Other than changing "2.1" to "3.0" this text was not updated from Edition 3.  It probably should have been. The original text was written at a time where, in practice, UCS-2 and UTF-16 meant the same thing.

The ES5 motivation for changing "2.1" to "3.0" was not to allow for the use of supplementary characters.  As described  above, ES5 was attempting to clarify that supplementary characters are not recognized.  


> 
> 2) Section 6, Source Text: "ECMAScript source text is represented as a sequence of characters in the Unicode character encoding, version 3.0 or later. [...] ECMAScript source text is assumed to be a sequence of 16-bit code units for the purposes of this specification. [...] If an actual source text is encoded in a form other than 16-bit code units it must be processed as if it was first converted to UTF-16."
> 
> To interpret this, note again that the Unicode Standard, Version 3.1 was the first one to encode actual supplementary characters, and that the conversion requirement enables the use of supplementary characters represented as 4-byte UTF-8 characters in source text. As UTF-8 is now the most commonly used character encoding on the web [3], the 4-byte UTF-8 representation, not Unicode escape sequences, should be seen as the normal representation of supplementary characters in ECMAScript source text.
This was not the intent.  Note that SourceCharacter was redefined as  "code unit"


> 
> 3) Section 6, Source Text: "If an actual source text is encoded in a form other than 16-bit code units it must be processed as if it was first converted to UTF-16. [...] Throughout the rest of this document, the phrase “code unit” and the word “character” will be used to refer to a 16-bit unsigned value used to represent a single 16-bit unit of text." Section 15.5.4.4, String.prototype.charCodeAt(pos): "Returns a Number (a nonnegative integer less than 2**16) representing the code unit value of the character at position pos in the String resulting from converting this object to a String." Section 15.5.5.1 length: "The number of characters in the String value represented by this String object."
> 
> I don't like that the specification redefines a commonly used term such as "character" to mean something quite different ("code unit"), and hides that redefinition in a section on source text while applying it primarily to runtime behavior. But there it is: Thanks to the redefinition, it's clear that charCodeAt() returns UTF-16 code units, and that the length property holds the number of UTF-16 code units in the string.

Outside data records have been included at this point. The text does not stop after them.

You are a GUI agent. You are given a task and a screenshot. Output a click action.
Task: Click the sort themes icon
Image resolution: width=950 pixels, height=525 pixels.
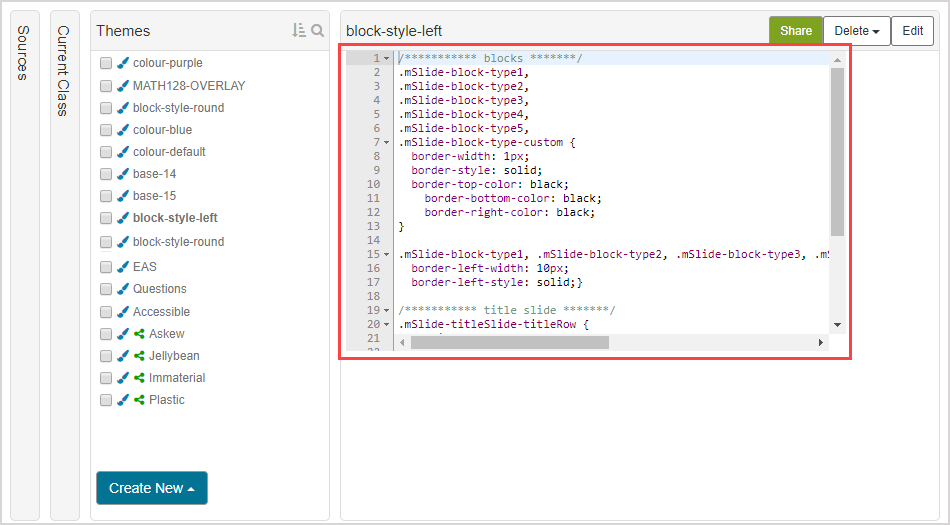pyautogui.click(x=298, y=31)

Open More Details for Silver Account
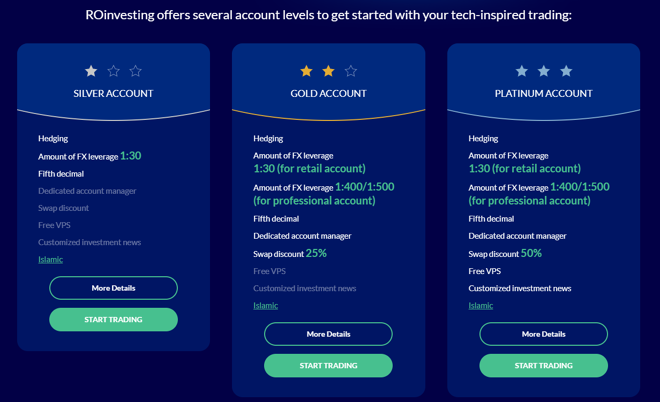pyautogui.click(x=113, y=288)
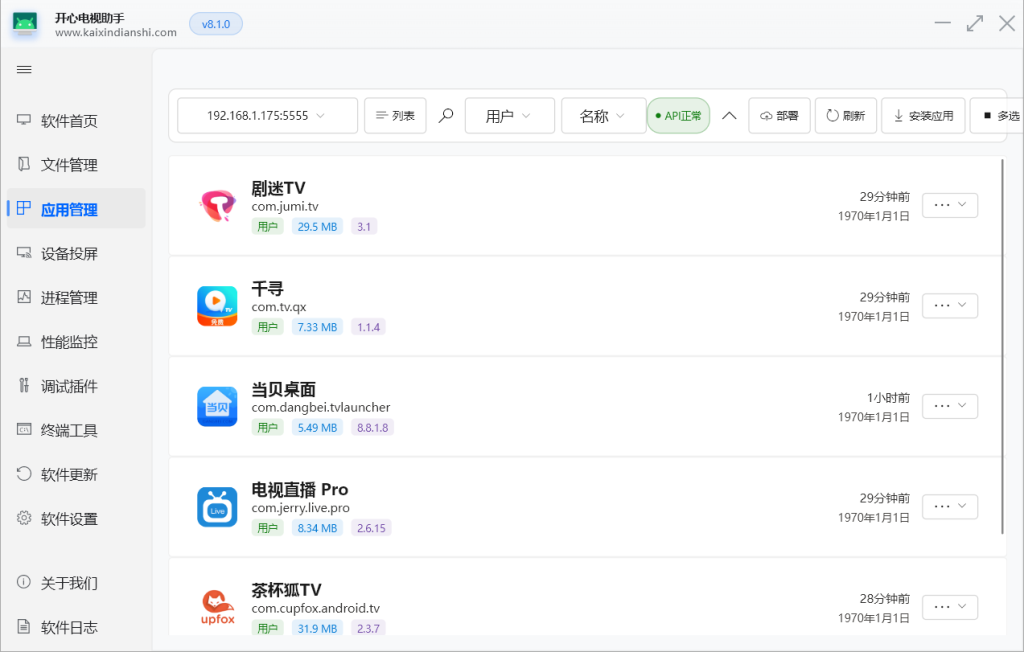The height and width of the screenshot is (652, 1024).
Task: Click the Android robot app logo
Action: click(x=25, y=24)
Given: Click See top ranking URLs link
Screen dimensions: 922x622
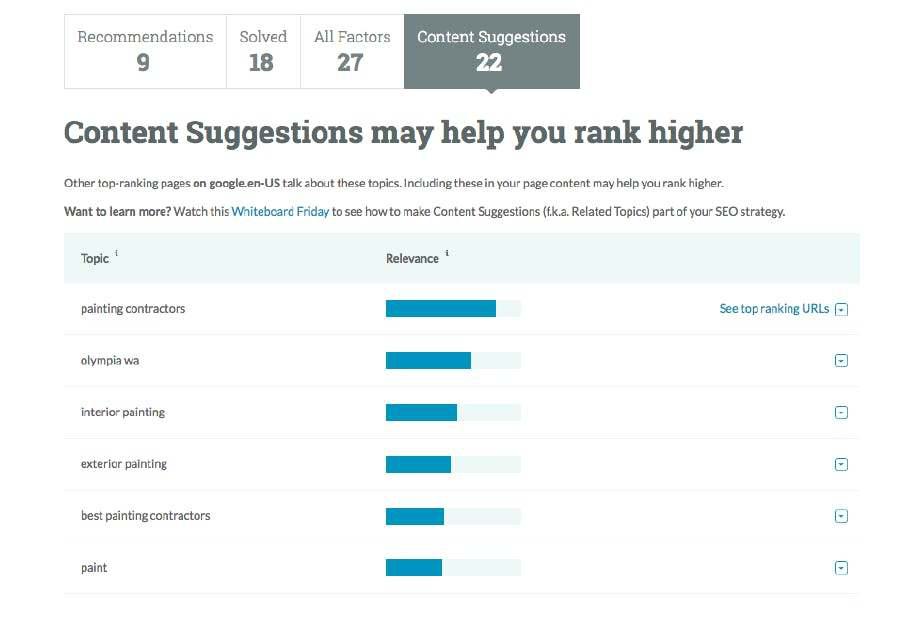Looking at the screenshot, I should click(x=774, y=309).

Clause 6 defines "code unit", not "UTF-16 code unit".  15.5.4.4 charCodeAt returns a the integer encoding of a "code unit".  Nothing is said about it having any correspondence to UTF-16.

> 
> 4) Section 15.5.4.16, String.prototype.toLowerCase(): "For the purposes of this operation, the 16-bit code units of the Strings are treated as code points in the Unicode Basic Multilingual Plane. Surrogate code points are directly transferred from S to L without any mapping."
> 
> This does not meet Conformance Requirement C8 of the Unicode Standard, Version 6.0 [4]: "When a process interprets a code unit sequence which purports to be in a Unicode character encoding form, it shall interpret that code unit sequence according to the corresponding code point sequence."

This is an explicit reflection that all character processing In ES5 (excepted for the URI encode/decode functions) exclusive process 16-bit code units and do not recognize or process UTF-16 encoded surrogate pairs.